-------- Exercise text --------

Rotation

Ani DiFranco
Up, Up, Up, Up, Up, Up
Righteous Babe

On Up, Up, Up, Up, Up, Up DiFranco expands her palette by adding Julie Wolf, a remarkable keyboard player whose organ and piano work add considerable weight to DiFranco's already phat sound. And on this outing, DiFranco's 11th effort since 1990, her band rediscovers the riff, and the gritty funk that's often implicit in her work takes a great leap forward, producing rhythms as tough as her lyrics. "Jukebox," "Know Now Then" and "Hat Shaped Hat," a 13-minute-long, freeform, Clintonesque (that's George, not Bill, y'all) jam full of playfully disjointed images, open with ear-grabbing hooks and bubble with infectious, funky energy.

DiFranco is also exploring new territory with her guitar work. She still tosses off power chords that'll knock you flat, but she's using more crystalline fills to complement her always impressive vocals, while drummer Andy Stochansky and bassist Jason Mercer continues to find subtle ways to accent the rhythms without overwhelming the boss.

At the same time she explores the pop possibilities of her music, DiFranco renews her commitment to the folk sounds that inspired her. "Angry Anymore," a thank-you letter to her parents for the pain they endured on her behalf, is as sentimental as the Appalachian ballads it echoes. "Trickle Down," a portrait of a steel town that's been decimated by factory closings, is as chilling a protest song as any written by a mine worker or union activist. Like all good poets, DiFranco sums up the situation with a few well-chosen words: "Now that the air is fit to breathe, no one lives here anymore."

With Up, Up, Up, Up, Up, Up DiFranco cements her place in the ranks of elite artists such as Dylan and Prince, prolific writers who are able to turn out a prodigious amount of compelling work in a brief period of time without burdening fans with outtakes or half-realized efforts.

--------

Activity
Can you copy the part of the album review that starts at the words "DiFranco is also" and ends after the words "overwhelming the boss."? The material that comes after this album review isn't needed.

-------- Data for review --------

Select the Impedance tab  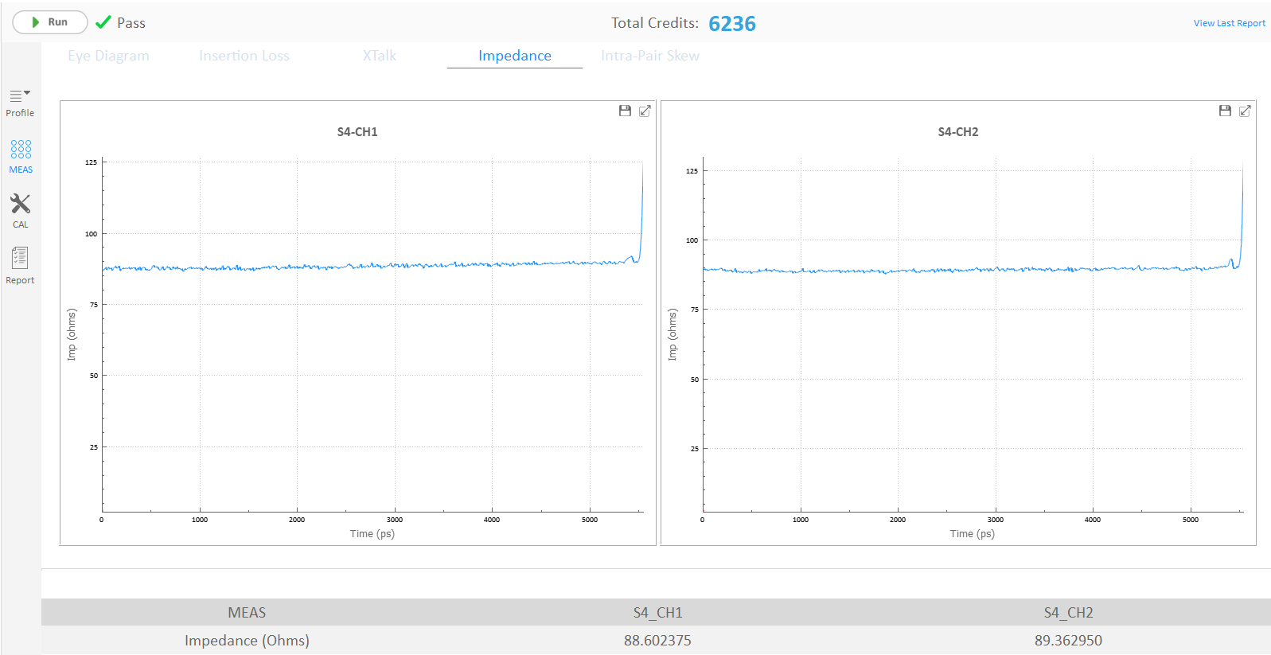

--------
-------- Data for review --------

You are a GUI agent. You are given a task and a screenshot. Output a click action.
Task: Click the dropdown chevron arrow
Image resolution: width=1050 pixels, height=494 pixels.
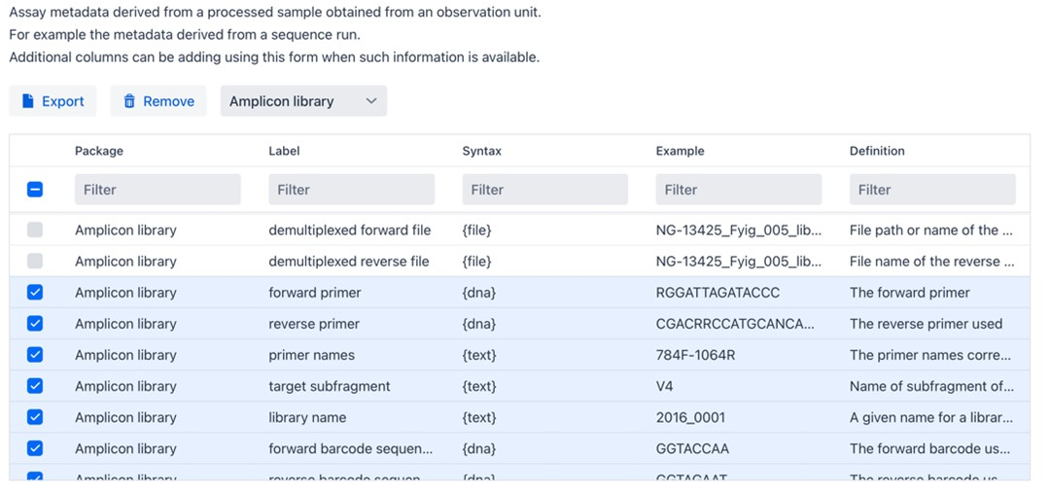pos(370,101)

--------

Exercise output
DiFranco is also exploring new territory with her guitar work. She still tosses off power chords that'll knock you flat, but she's using more crystalline fills to complement her always impressive vocals, while drummer Andy Stochansky and bassist Jason Mercer continues to find subtle ways to accent the rhythms without overwhelming the boss.